The authors from BorealisAI propose revised minimal versions for GRUs and LSTMs, which they call minGRU and minLSTM. These minimal models retain the core functionality of traditional RNNs but are stripped of unnecessary dependencies on hidden states that impede parallel computation. As mentioned, by eliminating the need for backpropagation through time (BPTT), the models become fully parallelisable. In addition, these models use fewer parameters, reducing the overall model size while still achieving comparable or even better performance in various tasks, compared with full-fledged transformer models.
According to their paper, minLSTMs and minGRUs can train 175 times faster than their traditional counterparts for sequences of length 512, significantly improving computational efficiency without sacrificing predictive performance.
These minimal models are tested on some benchmarks that have become standard in the field, such as:
- Selective copying task: this task tests the ability of models to memorize and extract relevant information from noisy input sequences. The minimal models performed competitively, solving the task similarly to state-of-the-art recurrent sequence models like Mamba's S6 model.
- Reinforcement Learning: in experiments with the D4RL benchmark, which involves continuous control tasks in environments like HalfCheetah and Hopper, minLSTMs and minGRUs outperform other recurrent models like Decision S4 and achieve performance competitive with state-of-the-art models like Decision Mamba and Transformers.
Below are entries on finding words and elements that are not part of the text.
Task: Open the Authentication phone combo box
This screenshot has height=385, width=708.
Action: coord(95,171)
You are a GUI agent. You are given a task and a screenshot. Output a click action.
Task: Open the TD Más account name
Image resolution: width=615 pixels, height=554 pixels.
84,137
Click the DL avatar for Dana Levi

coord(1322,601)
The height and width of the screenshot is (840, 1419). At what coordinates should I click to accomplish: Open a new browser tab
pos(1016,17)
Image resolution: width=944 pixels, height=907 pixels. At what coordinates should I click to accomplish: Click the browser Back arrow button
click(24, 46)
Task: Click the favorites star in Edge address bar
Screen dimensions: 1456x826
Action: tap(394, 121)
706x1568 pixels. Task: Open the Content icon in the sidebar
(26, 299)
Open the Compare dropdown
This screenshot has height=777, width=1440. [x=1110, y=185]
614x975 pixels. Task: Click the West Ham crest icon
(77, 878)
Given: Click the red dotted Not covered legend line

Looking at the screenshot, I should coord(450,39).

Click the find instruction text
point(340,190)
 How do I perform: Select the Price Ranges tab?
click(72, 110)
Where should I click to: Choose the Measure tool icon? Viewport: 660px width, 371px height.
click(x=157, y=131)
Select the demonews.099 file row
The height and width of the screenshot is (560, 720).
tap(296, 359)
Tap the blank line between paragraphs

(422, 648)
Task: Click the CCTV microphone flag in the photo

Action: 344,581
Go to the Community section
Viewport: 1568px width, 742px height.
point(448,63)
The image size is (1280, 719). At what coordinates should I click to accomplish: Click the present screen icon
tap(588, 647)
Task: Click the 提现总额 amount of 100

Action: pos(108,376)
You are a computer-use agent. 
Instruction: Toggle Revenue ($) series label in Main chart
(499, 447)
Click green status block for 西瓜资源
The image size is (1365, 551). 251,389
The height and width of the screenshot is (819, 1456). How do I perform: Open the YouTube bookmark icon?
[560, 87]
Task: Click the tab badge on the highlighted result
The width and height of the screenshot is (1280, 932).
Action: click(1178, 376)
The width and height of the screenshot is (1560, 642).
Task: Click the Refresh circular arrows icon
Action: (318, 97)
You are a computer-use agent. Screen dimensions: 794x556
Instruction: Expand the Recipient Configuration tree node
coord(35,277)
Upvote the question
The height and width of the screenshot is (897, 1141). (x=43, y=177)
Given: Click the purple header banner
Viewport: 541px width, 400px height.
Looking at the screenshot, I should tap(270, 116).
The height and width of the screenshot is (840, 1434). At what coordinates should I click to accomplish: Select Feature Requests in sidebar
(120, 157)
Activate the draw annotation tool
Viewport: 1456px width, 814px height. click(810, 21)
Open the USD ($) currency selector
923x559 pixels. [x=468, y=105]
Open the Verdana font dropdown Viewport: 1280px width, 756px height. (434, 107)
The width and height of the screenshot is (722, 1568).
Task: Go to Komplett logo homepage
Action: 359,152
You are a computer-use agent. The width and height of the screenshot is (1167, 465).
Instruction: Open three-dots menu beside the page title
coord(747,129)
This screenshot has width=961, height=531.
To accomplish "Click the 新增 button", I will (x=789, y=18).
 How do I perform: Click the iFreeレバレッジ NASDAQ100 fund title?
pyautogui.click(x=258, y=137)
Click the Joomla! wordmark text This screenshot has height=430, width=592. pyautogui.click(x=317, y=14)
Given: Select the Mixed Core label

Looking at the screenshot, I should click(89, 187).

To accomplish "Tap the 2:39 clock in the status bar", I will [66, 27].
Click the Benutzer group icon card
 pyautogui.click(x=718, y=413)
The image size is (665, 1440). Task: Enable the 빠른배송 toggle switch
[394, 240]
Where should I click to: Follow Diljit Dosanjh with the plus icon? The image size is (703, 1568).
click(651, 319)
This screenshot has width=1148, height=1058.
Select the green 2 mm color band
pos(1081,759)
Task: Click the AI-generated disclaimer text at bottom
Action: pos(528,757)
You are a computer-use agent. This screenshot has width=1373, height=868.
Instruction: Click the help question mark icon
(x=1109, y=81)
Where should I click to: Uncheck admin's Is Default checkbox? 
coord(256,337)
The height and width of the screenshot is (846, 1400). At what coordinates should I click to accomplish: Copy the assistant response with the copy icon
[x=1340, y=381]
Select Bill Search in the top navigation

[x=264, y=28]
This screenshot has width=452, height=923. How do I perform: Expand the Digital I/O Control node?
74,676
- Language modelling: in a character-level GPT task trained on Shakespeare’s works, minLSTMs and minGRUs perform comparably to Transformers and Mamba in terms of test loss but train significantly faster. This demonstrates the strong empirical performance of the minimal RNN models across a range of sequence tasks.
These minimal models not only achieve similar or better accuracy but also drastically reduce training time, as you can see, for instance, represented by the dashed lines on the language modelling task test:

I was quite hyped when I came around this paper and, being completely honest, part of me really hopes that these minimal models or RNN + parallel scan alternatives will be researched in the upcoming years. Most individual AI users will still benefit from the capabilities of these AI models, and since training takes less computational resources, it would mean the impact of AI on the environment and our national energy grids will lessen.
Now that AI is here to stay, shouldn't we aim to optimise the performance of these models instead of chasing AGI?